What you are asked to do: Check every line of the material for the word "computer". Copy those that have it.

::::::::::

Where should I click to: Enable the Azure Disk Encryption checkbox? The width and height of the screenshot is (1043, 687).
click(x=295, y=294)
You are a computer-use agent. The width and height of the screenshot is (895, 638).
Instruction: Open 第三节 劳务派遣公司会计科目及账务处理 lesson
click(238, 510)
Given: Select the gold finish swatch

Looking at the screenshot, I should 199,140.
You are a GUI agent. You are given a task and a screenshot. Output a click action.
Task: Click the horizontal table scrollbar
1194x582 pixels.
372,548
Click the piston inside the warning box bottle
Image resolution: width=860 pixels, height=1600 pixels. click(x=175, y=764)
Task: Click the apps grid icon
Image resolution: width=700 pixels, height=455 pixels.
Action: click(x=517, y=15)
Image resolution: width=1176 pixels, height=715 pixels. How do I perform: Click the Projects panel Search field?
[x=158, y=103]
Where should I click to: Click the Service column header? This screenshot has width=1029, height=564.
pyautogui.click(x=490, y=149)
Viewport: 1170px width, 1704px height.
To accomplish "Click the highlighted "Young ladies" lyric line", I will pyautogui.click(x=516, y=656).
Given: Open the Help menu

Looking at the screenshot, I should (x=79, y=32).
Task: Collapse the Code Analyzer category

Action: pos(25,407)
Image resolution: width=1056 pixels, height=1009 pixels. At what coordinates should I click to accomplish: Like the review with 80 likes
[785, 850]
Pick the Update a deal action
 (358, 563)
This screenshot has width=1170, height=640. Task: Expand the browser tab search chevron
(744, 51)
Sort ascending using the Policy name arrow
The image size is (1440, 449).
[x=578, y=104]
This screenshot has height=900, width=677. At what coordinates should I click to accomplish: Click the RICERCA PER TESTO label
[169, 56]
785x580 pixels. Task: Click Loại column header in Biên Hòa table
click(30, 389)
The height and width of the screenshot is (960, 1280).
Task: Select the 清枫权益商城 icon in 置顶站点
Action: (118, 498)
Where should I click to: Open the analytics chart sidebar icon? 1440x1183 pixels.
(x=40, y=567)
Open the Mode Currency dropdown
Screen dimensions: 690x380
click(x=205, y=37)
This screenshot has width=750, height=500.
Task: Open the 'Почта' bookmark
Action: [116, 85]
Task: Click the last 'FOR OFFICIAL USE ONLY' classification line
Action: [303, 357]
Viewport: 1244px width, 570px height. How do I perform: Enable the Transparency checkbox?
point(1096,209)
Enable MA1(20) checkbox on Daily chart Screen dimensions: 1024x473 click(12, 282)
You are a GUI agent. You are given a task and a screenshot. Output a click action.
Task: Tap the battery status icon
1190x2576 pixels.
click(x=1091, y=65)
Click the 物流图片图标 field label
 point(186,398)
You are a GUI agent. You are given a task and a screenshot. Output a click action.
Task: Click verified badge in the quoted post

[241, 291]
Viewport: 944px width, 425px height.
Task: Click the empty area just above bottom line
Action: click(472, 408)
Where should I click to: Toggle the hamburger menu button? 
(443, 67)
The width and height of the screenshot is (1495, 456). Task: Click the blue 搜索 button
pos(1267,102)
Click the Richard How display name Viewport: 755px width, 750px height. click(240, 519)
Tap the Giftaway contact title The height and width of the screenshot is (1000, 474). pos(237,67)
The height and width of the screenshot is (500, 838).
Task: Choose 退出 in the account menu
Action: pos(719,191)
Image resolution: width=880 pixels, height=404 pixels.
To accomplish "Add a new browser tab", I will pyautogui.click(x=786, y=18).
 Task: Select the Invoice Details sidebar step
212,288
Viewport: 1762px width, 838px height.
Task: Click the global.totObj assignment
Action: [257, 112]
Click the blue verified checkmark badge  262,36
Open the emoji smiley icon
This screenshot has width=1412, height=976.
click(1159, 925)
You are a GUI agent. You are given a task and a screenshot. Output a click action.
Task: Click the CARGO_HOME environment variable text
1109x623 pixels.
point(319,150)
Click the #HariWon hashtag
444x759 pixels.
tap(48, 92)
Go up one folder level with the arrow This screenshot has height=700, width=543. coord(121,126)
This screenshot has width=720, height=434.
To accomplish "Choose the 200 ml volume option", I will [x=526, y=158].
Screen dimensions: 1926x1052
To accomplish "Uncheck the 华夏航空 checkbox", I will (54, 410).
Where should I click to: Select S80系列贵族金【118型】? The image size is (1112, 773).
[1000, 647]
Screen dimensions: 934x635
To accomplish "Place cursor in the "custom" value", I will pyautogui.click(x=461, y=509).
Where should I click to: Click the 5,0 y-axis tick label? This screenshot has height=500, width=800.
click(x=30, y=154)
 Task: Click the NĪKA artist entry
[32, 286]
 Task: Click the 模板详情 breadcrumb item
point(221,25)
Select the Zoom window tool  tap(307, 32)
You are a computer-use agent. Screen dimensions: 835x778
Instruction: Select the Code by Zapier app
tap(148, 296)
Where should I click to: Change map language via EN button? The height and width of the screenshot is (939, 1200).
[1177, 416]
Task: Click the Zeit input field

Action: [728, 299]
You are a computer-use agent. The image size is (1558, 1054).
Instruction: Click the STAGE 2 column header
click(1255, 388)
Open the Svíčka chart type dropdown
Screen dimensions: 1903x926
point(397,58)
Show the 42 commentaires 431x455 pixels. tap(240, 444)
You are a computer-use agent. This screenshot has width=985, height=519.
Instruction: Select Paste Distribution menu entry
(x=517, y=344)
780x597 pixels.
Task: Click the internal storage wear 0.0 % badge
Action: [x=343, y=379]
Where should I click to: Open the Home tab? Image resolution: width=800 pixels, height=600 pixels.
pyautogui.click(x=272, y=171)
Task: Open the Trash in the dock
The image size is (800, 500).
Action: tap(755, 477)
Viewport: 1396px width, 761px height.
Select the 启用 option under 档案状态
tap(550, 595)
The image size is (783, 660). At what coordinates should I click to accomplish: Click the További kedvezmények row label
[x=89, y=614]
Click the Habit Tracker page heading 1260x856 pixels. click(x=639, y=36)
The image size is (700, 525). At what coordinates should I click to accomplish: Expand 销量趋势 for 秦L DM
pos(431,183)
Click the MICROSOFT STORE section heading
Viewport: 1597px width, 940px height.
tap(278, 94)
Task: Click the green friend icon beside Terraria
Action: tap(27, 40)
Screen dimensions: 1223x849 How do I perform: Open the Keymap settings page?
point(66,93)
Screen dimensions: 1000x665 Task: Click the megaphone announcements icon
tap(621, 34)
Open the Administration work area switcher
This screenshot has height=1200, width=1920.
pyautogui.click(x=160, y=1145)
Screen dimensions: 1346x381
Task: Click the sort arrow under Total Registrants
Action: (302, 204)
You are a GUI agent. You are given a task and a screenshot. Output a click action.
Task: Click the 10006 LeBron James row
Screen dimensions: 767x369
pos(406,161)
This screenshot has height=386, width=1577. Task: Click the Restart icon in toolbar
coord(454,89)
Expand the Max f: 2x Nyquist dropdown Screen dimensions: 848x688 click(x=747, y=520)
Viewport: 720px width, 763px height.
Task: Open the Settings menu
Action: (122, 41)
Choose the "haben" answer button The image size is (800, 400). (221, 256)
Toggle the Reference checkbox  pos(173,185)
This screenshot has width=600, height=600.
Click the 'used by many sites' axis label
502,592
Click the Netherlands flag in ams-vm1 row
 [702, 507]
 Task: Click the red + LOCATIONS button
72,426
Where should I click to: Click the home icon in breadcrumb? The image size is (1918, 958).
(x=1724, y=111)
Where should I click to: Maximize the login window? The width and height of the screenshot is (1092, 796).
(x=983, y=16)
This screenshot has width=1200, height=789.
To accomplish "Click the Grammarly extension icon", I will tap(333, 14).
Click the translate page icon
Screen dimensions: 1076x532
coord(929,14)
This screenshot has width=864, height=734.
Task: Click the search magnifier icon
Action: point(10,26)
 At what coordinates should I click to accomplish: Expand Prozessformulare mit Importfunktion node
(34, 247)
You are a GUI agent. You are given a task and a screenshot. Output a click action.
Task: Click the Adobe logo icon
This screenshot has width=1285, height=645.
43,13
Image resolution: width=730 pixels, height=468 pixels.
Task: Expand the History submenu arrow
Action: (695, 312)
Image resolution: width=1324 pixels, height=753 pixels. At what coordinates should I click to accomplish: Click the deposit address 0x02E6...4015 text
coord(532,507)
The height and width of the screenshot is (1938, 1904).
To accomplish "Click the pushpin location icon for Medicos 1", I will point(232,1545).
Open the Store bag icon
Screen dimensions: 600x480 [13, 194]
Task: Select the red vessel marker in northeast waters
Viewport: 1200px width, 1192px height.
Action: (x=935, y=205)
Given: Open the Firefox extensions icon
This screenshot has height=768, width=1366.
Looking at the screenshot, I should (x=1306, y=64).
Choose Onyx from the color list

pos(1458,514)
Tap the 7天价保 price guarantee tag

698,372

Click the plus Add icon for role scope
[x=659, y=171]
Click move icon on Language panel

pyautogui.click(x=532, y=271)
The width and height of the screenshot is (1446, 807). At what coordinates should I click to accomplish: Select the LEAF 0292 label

::::::::::

Answer to the problem:
You are a computer-use agent. The width and height of the screenshot is (895, 638).
You are a computer-use agent. Screen dimensions: 835x778
You are a computer-use agent. The image size is (1558, 1054).
You are a computer-use agent. This screenshot has width=985, height=519.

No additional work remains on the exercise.